8.1. Principes généraux



La norme de prévention du blanchiment pose le principe d’une approche fondée sur les risques.
Il n’existe aucune méthodologie standardisée permettant d’attribuer à un client un niveau de risque de blanchiment déterminé.
Il convient d'obtenir des informations relatives à l'objet et à la nature de la relation d’affaires envisagée. Dans ce cadre, l’expert-comptable prend connaissance du type de mission pour laquelle le client le sollicite ainsi que de toute information permettant de déterminer la finalité de la relation d’affaires envisagée avec ce dernier.


  • Voir le tableau de typologie des missions à risques (Annexe 7)


Ce processus de détermination du niveau de risque est un processus continu et a lieu notamment aux moments suivants :


  • au moment de l’acceptation du client ;

  • chaque fois qu’un événement justifie un examen renforcé, par exemple : modification de l’actionnariat, changement d’activités, opérations particulièrement complexes et sans justification apparente etc. ;

  • de façon régulière, en fonction du niveau de risque. Pour un client à risque faible, cette vigilance aura lieu moins souvent que pour les clients à risque élevé.
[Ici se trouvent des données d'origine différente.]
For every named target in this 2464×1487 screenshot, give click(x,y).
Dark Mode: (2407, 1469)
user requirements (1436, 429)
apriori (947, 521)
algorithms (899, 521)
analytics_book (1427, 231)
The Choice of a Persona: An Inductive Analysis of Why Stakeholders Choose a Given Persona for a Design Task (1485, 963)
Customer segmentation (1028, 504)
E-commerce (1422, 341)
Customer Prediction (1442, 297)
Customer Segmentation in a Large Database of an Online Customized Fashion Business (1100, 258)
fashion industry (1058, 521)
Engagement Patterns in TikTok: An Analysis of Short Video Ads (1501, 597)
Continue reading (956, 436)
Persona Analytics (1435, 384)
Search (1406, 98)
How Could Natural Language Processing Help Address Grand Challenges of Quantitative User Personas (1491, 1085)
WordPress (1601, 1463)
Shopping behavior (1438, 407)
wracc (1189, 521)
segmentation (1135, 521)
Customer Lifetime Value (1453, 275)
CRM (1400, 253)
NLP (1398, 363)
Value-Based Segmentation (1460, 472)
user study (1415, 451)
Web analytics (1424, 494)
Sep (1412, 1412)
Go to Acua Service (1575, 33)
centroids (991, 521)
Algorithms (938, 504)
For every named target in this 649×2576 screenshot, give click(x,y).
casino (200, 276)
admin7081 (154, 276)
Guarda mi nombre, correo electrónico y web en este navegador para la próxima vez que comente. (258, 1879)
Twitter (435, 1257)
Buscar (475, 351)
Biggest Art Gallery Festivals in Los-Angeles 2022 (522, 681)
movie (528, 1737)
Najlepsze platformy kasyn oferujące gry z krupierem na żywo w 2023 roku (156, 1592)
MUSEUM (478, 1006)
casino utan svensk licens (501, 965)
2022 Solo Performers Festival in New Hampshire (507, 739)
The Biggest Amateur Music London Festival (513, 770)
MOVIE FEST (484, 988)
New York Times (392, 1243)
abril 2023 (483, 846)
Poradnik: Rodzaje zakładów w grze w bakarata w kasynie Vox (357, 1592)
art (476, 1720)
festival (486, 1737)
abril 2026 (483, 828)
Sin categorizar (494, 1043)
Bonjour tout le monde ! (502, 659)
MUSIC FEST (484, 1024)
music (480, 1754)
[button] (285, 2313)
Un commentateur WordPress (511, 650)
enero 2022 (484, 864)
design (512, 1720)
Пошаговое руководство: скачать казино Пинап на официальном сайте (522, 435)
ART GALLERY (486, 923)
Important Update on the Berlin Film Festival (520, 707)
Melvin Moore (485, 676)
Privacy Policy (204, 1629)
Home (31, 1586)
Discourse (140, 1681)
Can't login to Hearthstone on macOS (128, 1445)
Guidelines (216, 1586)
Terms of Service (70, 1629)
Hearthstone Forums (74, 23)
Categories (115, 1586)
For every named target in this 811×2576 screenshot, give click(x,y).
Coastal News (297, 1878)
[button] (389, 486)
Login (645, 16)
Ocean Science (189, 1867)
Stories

Le(s) responsable(s) passe(nt) en revue, pour chaque mission, onze caractéristiques et attribue(nt) un niveau de risque à chacune d’elle. Ce travail est matérialisé sur la matrice de classification des risques proposée en annexe 15.
Les onze caractéristiques sont :


  • liées à l’entité : activités exercées, localisation des ces activités, forme juridique et environnement de l’entité ;

  • liées au profil du client : comportement du dirigeant, identification du bénéficiaire effectif, connaissance du client et du bénéficiaire effectif ;

  • liées aux opérations : particulièrement complexes, montant inhabituellement élevé, pas de justification économique et pas d’objet licite.


Un niveau de risque doit aussi être choisi sur les deux informations complémentaires suivantes :


  • nature de la mission proposée ;

  • indice de vigilance complémentaire (lorsque le client n’est pas présent lors de l’établissement de la relation d’affaires ou quand il s’agit d’une personne politiquement exposée).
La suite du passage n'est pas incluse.